> _Arbeitsauftrag A_: Schreibe die Datensätze vom Anfang bis einschließlich der Zeile mit "Looking at the" noch einmal ab und ersetze darin "article" durch "post". Alles Übrige bleibt unverändert, und die Bilder lässt du in deiner Antwort weg.

> _Textauszug_:
= = = = =

Geschicklichkeitsspiel

Die Anforderungen an einen raumhohen und raumbildenden Kastenträger, der aus zwei parallel verlaufenden Fachwerkträgern besteht, sind im Hochbau vielfältig. Der prismatische Körper muss neben den tragwerksplanerischen und statischen Kriterien auch den Anforderungen der Gebäudetechnik und der Bauphysik gerecht werden. Um tiefe Herstellungskosten zu erreichen, wird eine möglichst einfache Konstruktion vorausgesetzt. Wegen des ungünstigen Verhältnisses von Lohnkosten zu Materialkosten entwickelten die Bauingenieure von Schnetzer Puskas eine Struktur, die mit möglichst wenig Arbeitsaufwand hergestellt werden konnte. Primäres Ziel war nicht, eine geringe Stahltonnage zu erreichen. Die aufwendige architektonische Struktur musste vielmehr für die Ausführung konstruktiv vereinfacht werden – das Tragwerk sollte trotz komplexem Bau eine gewisse Einfachheit und Systematik aufweisen. Dabei standen Kosten und Machbarkeit im Vordergrund.

Spielregeln

Raumhohe Fachwerkträger sind im Bürobau meist nicht erwünscht, da die Diagonalen vor den Fenstern verlaufen. Vierendeelträger, die nur aus Gurten und Pfosten bestehen, lassen rechteckige Fensteröffnungen zu und bieten sich deswegen an.

Wirtschaftliche Trägersysteme bedingen eine hohe und kontinuierliche Ausnutzung der eingesetzten Profilquerschnitte und des verwendeten Baustoffs, bei möglichst reduziertem Arbeitsaufwand für die Herstellung. Insbesondere ist es von Vorteil, die Gurte mit einem konstanten Querschnitt auszubilden, damit die arbeitsintensiven Schweissarbeiten reduziert werden können. Vierendeelträger sind jedoch nicht sehr wirtschaftlich. Die Pfosten und Gurte werden nicht nur mit Normalkräften, sondern auch mit Querkräften und auf Biegung beansprucht, und bei den verwendeten Profilen wirkt nur der statische Hebelarm – die statische Höhe der raumhohen Träger kann nicht effizient ausgenutzt werden. Dies führt zu einem weichen Tragsystem, das mit einem relativ hohen konstruktiven und materialspezifischen Aufwand versteift werden muss.

Aus den divergierenden Anforderungen bezüglich Nutzung und Kosten ergab sich in einem intensiven Planungsprozess zwischen allen Beteiligten (vgl. Kasten S. 22) ein Trägersystem, das sich aus Vierendeel- und Fachwerkträgern zusammensetzt. Die Bauingenieure kombinierten die Eigenschaften des Fachwerkträgers mit denjenigen des Vierendeelträgers.

= = = = =

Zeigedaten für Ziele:

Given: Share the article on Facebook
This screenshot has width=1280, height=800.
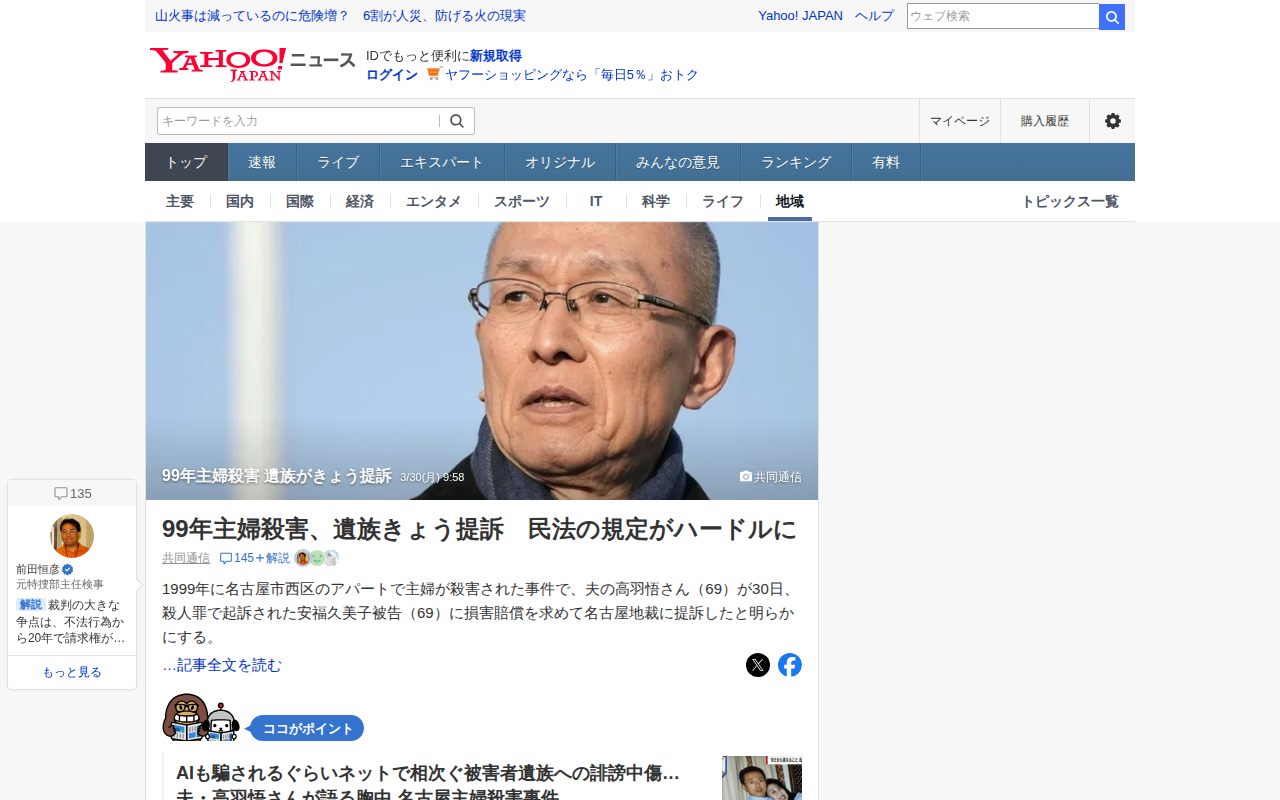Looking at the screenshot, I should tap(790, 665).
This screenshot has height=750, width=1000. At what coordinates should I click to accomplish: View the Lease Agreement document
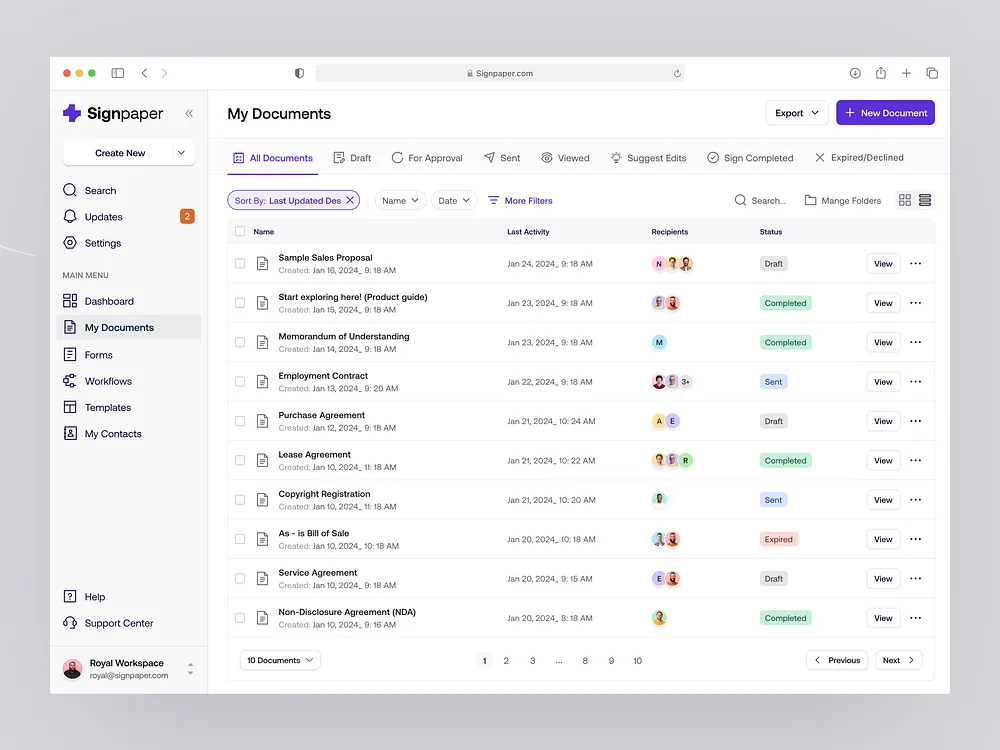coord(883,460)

= = = = =

> _Arbeitsauftrag B_: Welche Trägerarten werden im Textauszug über den Kastenträger ausdrücklich genannt? Zähle sie alle auf.

> _Vollständige Lösung A_:
Given: Share the post on Facebook
This screenshot has width=1280, height=800.
Looking at the screenshot, I should tap(790, 665).

> _Vollständige Lösung B_: Kastenträger, Fachwerkträger, Vierendeelträger